WHAT THE TASK ASKS: Give every entry again, exactly as it stands.

[THE INPUT — start]

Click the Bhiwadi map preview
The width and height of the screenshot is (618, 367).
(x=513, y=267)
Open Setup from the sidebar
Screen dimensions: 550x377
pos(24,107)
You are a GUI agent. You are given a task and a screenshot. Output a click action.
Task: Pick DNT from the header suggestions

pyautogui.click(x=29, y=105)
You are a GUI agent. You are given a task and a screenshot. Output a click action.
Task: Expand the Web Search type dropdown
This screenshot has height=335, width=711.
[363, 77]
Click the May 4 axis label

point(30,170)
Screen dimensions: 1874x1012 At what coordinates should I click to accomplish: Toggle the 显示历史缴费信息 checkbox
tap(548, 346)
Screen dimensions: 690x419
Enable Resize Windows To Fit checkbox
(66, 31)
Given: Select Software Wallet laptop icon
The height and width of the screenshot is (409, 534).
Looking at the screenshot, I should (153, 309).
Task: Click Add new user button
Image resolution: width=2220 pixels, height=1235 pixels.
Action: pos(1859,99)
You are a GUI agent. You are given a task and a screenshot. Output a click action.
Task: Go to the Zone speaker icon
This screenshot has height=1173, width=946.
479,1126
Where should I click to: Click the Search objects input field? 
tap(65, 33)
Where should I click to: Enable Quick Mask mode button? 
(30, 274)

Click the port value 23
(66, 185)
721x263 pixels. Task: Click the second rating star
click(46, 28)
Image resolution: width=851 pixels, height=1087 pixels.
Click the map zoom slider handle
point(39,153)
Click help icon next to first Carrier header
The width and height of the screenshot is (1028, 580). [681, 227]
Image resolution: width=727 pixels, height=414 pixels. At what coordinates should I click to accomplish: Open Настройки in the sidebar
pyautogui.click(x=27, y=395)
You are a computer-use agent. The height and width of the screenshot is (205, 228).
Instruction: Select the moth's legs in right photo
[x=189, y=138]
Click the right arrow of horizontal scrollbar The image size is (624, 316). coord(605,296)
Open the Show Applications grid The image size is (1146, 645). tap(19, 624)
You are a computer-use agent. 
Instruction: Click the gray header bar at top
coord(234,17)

[THE INPUT — finish]

COMPLETED TASK:
Click the Bhiwadi map preview
The width and height of the screenshot is (618, 367).
(x=513, y=267)
Open Setup from the sidebar
Screen dimensions: 550x377
pos(24,107)
You are a GUI agent. You are given a task and a screenshot. Output a click action.
Task: Pick DNT from the header suggestions

pyautogui.click(x=29, y=105)
You are a GUI agent. You are given a task and a screenshot. Output a click action.
Task: Expand the Web Search type dropdown
This screenshot has height=335, width=711.
[363, 77]
Click the May 4 axis label

point(30,170)
Screen dimensions: 1874x1012 At what coordinates should I click to accomplish: Toggle the 显示历史缴费信息 checkbox
tap(548, 346)
Screen dimensions: 690x419
Enable Resize Windows To Fit checkbox
(66, 31)
Given: Select Software Wallet laptop icon
The height and width of the screenshot is (409, 534).
Looking at the screenshot, I should (153, 309).
Task: Click Add new user button
Image resolution: width=2220 pixels, height=1235 pixels.
Action: pos(1859,99)
You are a GUI agent. You are given a task and a screenshot. Output a click action.
Task: Go to the Zone speaker icon
This screenshot has height=1173, width=946.
479,1126
Where should I click to: Click the Search objects input field? 
tap(65, 33)
Where should I click to: Enable Quick Mask mode button? 
(30, 274)

Click the port value 23
(66, 185)
721x263 pixels. Task: Click the second rating star
click(46, 28)
Image resolution: width=851 pixels, height=1087 pixels.
Click the map zoom slider handle
point(39,153)
Click help icon next to first Carrier header
The width and height of the screenshot is (1028, 580). [681, 227]
Image resolution: width=727 pixels, height=414 pixels. At what coordinates should I click to accomplish: Open Настройки in the sidebar
pyautogui.click(x=27, y=395)
You are a computer-use agent. The height and width of the screenshot is (205, 228).
Instruction: Select the moth's legs in right photo
[x=189, y=138]
Click the right arrow of horizontal scrollbar The image size is (624, 316). coord(605,296)
Open the Show Applications grid The image size is (1146, 645). tap(19, 624)
You are a computer-use agent. 
Instruction: Click the gray header bar at top
coord(234,17)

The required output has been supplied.